DOCUMENT TEXT:
------------------------

The American Society of Landscape Architects (ASLA) bestowed the Honor Award in the General Design Category of its student competition to fourth-year students Connors Ladner, Robert Bass and Christopher Barnes for their project “The Lower Ninth Ward and Bayou Bienvenue: An Inherent Opportunity.”

“This project provides a sympathetic connection to people who lost their homes,” noted the judges in their comments about the project. “The beauty of the solution is that they have been given a real gem. It’s the right solution to give back the Ninth Ward to nature.”

The purpose of the project, conducted under the supervision of faculty advisor Cat Marshall, was to rethink land-use practices for the lowest elevations of the Ninth Ward, which were inundated by floodwaters during Hurricane Katrina in 2005. Essentially, the project proposes returning those lowest-lying and least-habitable edges of the Lower Ninth Ward to their natural state, while also creating a series of nature trails and walkways that would enable visitors to learn and interact with the ecological and cultural systems of Louisiana.

------------------------

PARTS OF THE EXERCISE:
1/ Retype the ASLA award passage word for word, everything from "The purpose of" down to "systems of Louisiana.".
2/ Turn the paragraph of the ASLA award passage that opens with "The purpose of the project" into a short bulleted list that keeps its main facts.
3/ Proceed with the ASLA award passage from the point where it stops.
The lines after this passage come from a separate source.

PROVIDED DATA:

------------------------

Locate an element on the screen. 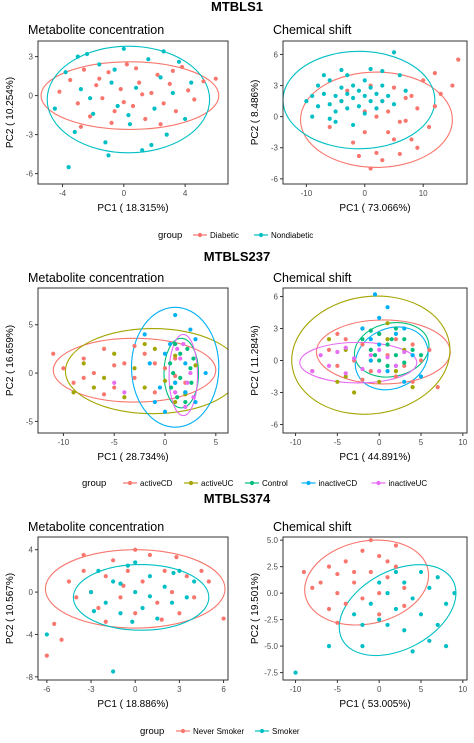 The height and width of the screenshot is (743, 474). y-tick-label: 0 is located at coordinates (32, 96).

------------------------

ANSWERS BY ITEM:
1/
The purpose of the project, conducted under the supervision of faculty advisor Cat Marshall, was to rethink land-use practices for the lowest elevations of the Ninth Ward, which were inundated by floodwaters during Hurricane Katrina in 2005. Essentially, the project proposes returning those lowest-lying and least-habitable edges of the Lower Ninth Ward to their natural state, while also creating a series of nature trails and walkways that would enable visitors to learn and interact with the ecological and cultural systems of Louisiana.

2/
- Supervised by faculty advisor Cat Marshall
- Aimed to rethink land use in the lowest elevations of the Ninth Ward, which floodwaters covered during Hurricane Katrina in 2005
- Proposes returning the lowest-lying, least-habitable edges of the Lower Ninth Ward to their natural state
- Adds nature trails and walkways so visitors can learn about and interact with Louisiana's ecological and cultural systems

3/
“Barnes, Bass and Ladner designed a project that provided a clear a vision of landscape as park, education and memory,” said Marshall. “Together they artfully proposed a design project that speaks to the community need for open space which functions at multiple levels of use, program and scale.”

The student award marks the second honor ASLA has bestowed on the Robert Reich School of Landscape Architecture. Last month, Elizabeth Mossop, who serves as director of the School, and assistant professor Wes Michaels received ASLA’s Analysis and Planning Award of Excellence in the professional category for their design of an urban farm in the Vietnamese community of New Orleans East.

“These awards are a shining example of why the graduate and undergraduate programs of the Robert Reich School of Architecture are second in the United States, and why the School has consistently ranked in the top five in the country for the past four years,” said David Cronrath, dean of the LSU College of Art and Design. “We are proud of our faculty and students, and will continue to strive for excellence as measured by such prestigious awards.”